[Pixel coordinate grounding data]
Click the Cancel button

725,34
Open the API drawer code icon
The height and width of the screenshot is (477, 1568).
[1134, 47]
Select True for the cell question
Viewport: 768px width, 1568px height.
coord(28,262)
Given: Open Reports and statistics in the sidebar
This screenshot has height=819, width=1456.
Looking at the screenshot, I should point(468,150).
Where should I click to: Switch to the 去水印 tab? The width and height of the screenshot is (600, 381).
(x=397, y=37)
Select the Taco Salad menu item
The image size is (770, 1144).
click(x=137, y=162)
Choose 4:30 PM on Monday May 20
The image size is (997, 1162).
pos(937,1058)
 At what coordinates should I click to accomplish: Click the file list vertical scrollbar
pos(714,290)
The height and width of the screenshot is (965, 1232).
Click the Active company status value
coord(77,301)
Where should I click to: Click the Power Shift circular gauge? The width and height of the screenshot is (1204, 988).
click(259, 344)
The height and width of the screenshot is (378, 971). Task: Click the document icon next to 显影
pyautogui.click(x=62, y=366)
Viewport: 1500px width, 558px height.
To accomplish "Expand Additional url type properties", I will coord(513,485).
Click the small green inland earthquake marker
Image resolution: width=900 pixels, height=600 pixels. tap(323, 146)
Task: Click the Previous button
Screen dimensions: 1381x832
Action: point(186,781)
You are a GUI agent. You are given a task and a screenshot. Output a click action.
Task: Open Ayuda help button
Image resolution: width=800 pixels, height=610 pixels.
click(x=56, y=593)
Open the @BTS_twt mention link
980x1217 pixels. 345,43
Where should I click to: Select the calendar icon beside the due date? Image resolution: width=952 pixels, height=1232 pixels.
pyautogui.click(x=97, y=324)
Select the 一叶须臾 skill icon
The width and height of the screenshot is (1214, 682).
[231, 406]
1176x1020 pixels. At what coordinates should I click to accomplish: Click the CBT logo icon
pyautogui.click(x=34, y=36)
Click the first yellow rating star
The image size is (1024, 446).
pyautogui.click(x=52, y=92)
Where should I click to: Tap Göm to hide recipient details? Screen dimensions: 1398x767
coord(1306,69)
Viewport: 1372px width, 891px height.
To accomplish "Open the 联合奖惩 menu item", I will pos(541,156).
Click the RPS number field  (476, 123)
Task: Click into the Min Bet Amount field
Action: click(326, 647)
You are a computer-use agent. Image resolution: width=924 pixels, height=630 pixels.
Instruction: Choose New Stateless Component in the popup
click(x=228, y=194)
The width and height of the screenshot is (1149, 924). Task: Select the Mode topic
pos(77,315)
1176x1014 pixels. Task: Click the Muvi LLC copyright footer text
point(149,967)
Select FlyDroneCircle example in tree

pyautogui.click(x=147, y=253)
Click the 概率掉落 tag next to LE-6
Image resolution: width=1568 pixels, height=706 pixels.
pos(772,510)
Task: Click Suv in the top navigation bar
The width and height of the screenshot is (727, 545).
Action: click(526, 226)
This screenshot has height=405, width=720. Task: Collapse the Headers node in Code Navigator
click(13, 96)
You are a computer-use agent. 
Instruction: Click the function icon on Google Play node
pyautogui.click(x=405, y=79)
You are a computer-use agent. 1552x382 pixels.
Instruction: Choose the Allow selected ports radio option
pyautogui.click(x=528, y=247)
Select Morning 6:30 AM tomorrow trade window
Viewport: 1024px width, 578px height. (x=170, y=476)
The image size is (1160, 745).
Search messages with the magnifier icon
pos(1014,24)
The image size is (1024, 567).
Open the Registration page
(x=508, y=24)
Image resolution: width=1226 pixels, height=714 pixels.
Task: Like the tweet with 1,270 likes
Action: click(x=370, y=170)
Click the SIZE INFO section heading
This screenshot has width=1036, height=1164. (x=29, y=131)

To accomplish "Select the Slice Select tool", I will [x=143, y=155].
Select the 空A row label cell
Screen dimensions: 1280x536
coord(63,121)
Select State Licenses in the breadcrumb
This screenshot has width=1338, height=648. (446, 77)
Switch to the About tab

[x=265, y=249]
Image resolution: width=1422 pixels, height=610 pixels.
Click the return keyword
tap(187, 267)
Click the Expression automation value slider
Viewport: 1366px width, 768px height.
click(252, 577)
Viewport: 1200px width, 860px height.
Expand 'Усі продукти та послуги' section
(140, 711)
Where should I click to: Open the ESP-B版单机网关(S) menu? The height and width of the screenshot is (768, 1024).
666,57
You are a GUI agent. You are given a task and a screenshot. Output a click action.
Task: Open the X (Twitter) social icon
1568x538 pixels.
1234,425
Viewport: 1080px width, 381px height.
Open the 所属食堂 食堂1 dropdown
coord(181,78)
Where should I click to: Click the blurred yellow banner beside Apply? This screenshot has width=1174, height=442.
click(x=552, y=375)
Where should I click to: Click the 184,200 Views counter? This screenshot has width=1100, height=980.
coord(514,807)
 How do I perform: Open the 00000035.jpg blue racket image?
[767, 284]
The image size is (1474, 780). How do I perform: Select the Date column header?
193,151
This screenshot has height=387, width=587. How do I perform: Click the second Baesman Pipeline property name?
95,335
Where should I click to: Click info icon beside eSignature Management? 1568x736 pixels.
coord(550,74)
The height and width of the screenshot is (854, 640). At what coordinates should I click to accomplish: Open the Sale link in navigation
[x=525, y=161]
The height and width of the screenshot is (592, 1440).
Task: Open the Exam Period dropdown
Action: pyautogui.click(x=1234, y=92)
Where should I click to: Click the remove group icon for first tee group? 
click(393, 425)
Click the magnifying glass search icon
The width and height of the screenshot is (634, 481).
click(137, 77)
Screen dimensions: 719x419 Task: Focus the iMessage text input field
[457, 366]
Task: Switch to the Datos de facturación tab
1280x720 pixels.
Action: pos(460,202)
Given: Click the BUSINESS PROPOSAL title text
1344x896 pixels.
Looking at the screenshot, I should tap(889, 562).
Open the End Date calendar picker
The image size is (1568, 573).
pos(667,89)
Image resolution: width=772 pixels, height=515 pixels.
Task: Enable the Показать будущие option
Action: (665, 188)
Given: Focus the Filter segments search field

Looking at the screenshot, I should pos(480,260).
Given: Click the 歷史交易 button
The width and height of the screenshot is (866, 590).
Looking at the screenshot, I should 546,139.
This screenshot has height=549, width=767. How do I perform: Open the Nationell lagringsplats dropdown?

(TASK PROMPT): Copy the entries word for word. Start at the first line and end with the line containing "Task: Open Ayuda help button".

(EXERCISE SOLUTION):
Click the Cancel button

725,34
Open the API drawer code icon
The height and width of the screenshot is (477, 1568).
[1134, 47]
Select True for the cell question
Viewport: 768px width, 1568px height.
coord(28,262)
Given: Open Reports and statistics in the sidebar
This screenshot has height=819, width=1456.
Looking at the screenshot, I should point(468,150).
Where should I click to: Switch to the 去水印 tab? The width and height of the screenshot is (600, 381).
(x=397, y=37)
Select the Taco Salad menu item
The image size is (770, 1144).
click(x=137, y=162)
Choose 4:30 PM on Monday May 20
The image size is (997, 1162).
pos(937,1058)
 At what coordinates should I click to accomplish: Click the file list vertical scrollbar
pos(714,290)
The height and width of the screenshot is (965, 1232).
Click the Active company status value
coord(77,301)
Where should I click to: Click the Power Shift circular gauge? The width and height of the screenshot is (1204, 988).
click(259, 344)
The height and width of the screenshot is (378, 971). Task: Click the document icon next to 显影
pyautogui.click(x=62, y=366)
Viewport: 1500px width, 558px height.
To accomplish "Expand Additional url type properties", I will coord(513,485).
Click the small green inland earthquake marker
Image resolution: width=900 pixels, height=600 pixels. tap(323, 146)
Task: Click the Previous button
Screen dimensions: 1381x832
Action: point(186,781)
You are a GUI agent. You are given a task and a screenshot. Output a click action.
Task: Open Ayuda help button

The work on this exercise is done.